Selon l’article L218-2 du code de la consommation, l’action des professionnels, pour les biens ou les services qu’ils fournissent aux consommateurs, se prescrit par deux ans ;
En l’espèce, il ressort des éléments communiqués, que le contrat a été résilié le 11 septembre 2024 .
Et le délai de forclusion et le délai de prescription biennal du code de la consommation ne sont pas applicables à l’action en revendication de la chose louée ou en restitution du bien donné en location .
Dès lors, l’action de la société CA Auto Bank SpA (anciennement dénommé FCA Capital France) est recevable.
II. Sur le fond
L’article 9 du Code de procédure civile indique qu’il incombe à chaque partie de prouver conformément à la loi les faits nécessaires au succès de sa prétention ;
Et il ressort de l’article 1353 du Code civil que celui qui réclame l’exécution d’une obligation doit la prouver et que, réciproquement, celui qui se prétend libéré doit justifier le paiement ou le fait qui a produit l’extinction de son obligation ;
La société requérante ne formule pas de demande financière mais sollicite uniquement la restitution du véhicule , compte tenu de la résiliation du contrat pour défaut de paiement des loyers ;
Toutefois il ressort du décompte établi le 11 septembre 2024 qu’il est indiqué de manière erronée que la résiliation du contrat et la déchéance du terme sont intervenues le 27 février 2023 alors que le courrier de résiliation du contrat est en date du 11 septembre 2024, et au 11 septembre 2024, les sommes versées par le requis sur la période à compter du 15 février 2023 jusqu’au 15 juin 2024 pour un total de 4880 euros antérieurement à la déchéance du terme, règlent la totalité des échéances impayées ;
En conséquence, la société CA Auto Bank SpA (anciennement dénommé FCA Capital France) n’a pas valablement prononcé la déchéance du terme et n’était pas fondée à prononcer la résiliation du contrat de crédit affecté ;
Il s’ensuit que la société CA Auto Bank SpA (anciennement dénommé FCA Capital France) sera débouté de l’ensemble de ses demandes.
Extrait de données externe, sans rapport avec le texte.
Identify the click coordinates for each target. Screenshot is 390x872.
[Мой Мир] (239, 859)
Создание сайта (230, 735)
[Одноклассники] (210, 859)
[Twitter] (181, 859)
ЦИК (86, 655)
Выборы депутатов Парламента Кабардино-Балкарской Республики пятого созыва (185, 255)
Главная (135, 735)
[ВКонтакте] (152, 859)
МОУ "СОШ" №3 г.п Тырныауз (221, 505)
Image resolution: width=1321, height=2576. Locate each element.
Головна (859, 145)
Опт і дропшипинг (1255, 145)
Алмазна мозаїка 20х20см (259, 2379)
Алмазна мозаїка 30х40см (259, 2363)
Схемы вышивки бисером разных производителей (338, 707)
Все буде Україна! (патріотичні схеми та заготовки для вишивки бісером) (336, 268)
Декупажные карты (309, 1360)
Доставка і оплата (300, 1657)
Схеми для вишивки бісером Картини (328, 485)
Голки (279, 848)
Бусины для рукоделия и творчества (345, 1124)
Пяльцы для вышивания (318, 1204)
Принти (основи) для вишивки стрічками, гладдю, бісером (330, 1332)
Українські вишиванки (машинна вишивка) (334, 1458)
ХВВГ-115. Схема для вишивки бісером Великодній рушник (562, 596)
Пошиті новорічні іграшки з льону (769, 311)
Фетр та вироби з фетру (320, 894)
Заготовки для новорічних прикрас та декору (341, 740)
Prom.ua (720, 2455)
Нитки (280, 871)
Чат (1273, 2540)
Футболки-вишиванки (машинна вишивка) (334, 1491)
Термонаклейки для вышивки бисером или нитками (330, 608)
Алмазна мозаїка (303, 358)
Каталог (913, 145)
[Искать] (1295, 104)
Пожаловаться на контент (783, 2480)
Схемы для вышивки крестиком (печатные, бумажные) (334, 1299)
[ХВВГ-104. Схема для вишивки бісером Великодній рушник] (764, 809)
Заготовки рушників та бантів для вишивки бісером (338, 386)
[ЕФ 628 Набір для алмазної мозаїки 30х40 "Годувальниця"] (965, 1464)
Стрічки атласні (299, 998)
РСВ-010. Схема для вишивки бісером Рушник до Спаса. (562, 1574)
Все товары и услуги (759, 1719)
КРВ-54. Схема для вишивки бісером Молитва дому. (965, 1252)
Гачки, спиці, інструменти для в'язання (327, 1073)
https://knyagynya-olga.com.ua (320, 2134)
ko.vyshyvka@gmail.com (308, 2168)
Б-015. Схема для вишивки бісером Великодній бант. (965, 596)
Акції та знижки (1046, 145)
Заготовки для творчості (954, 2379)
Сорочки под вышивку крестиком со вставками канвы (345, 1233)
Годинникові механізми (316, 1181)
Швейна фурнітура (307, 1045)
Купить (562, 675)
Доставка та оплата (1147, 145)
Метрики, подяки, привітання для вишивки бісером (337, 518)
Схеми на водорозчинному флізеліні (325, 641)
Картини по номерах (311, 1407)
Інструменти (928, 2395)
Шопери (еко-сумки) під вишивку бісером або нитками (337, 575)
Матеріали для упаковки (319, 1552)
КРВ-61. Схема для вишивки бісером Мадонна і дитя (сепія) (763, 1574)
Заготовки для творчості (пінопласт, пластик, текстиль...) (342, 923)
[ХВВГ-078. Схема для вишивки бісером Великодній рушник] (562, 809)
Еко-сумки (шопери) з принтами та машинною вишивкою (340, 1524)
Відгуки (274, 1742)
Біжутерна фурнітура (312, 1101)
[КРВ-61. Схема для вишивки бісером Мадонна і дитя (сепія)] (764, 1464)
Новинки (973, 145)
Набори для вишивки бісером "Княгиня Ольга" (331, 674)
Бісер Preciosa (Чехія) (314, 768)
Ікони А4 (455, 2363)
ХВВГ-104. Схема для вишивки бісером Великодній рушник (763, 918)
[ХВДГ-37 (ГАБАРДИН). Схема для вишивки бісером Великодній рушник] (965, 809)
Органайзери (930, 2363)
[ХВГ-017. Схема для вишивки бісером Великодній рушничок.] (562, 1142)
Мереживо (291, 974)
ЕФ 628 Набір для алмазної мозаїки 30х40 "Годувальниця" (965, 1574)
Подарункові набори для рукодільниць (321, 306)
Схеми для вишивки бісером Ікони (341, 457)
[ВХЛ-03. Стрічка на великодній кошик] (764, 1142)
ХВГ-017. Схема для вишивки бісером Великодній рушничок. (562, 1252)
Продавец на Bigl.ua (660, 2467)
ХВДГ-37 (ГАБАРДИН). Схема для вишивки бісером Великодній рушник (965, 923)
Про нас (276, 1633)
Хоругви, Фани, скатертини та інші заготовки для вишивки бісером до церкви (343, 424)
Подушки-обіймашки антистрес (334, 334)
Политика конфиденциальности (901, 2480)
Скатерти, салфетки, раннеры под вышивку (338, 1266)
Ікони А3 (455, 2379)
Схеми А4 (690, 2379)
Sur les demandes accessoires
La société CA Auto Bank SpA (anciennement dénommé FCA Capital France) qui succombe supportera la charge des dépens et sera déboutée de sa demande au titre des dispositions de l’article 700 du Code de procédure civile.
En l’espèce aucune circonstance ne justifie d’écarter l’exécution provisoire.
PAR CES MOTIFS
Le juge des contentieux de la protection statuant par jugement réputé contradictoire, mis à disposition au greffe, et rendu en premier ressort,
Déclare l’action de la société CA Auto Bank SpA (anciennement dénommée FCA Capital France) prise en sa succursale française CA Auto Bank SpA, recevable,
Déboute la société CA Auto Bank SpA (anciennement dénommée FCA Capital France) prise en sa succursale française CA Auto Bank SpA de l’ensemble de ses demandes ;
Condamne la société CA Auto Bank SpA (anciennement dénommée FCA Capital France) prise en sa succursale française CA Auto Bank SpA aux entiers dépens ;
Dit n’y avoir lieu à écarter l’exécution provisoire;
Ainsi jugé et prononcé les jour, mois et an ci-dessus indiqués.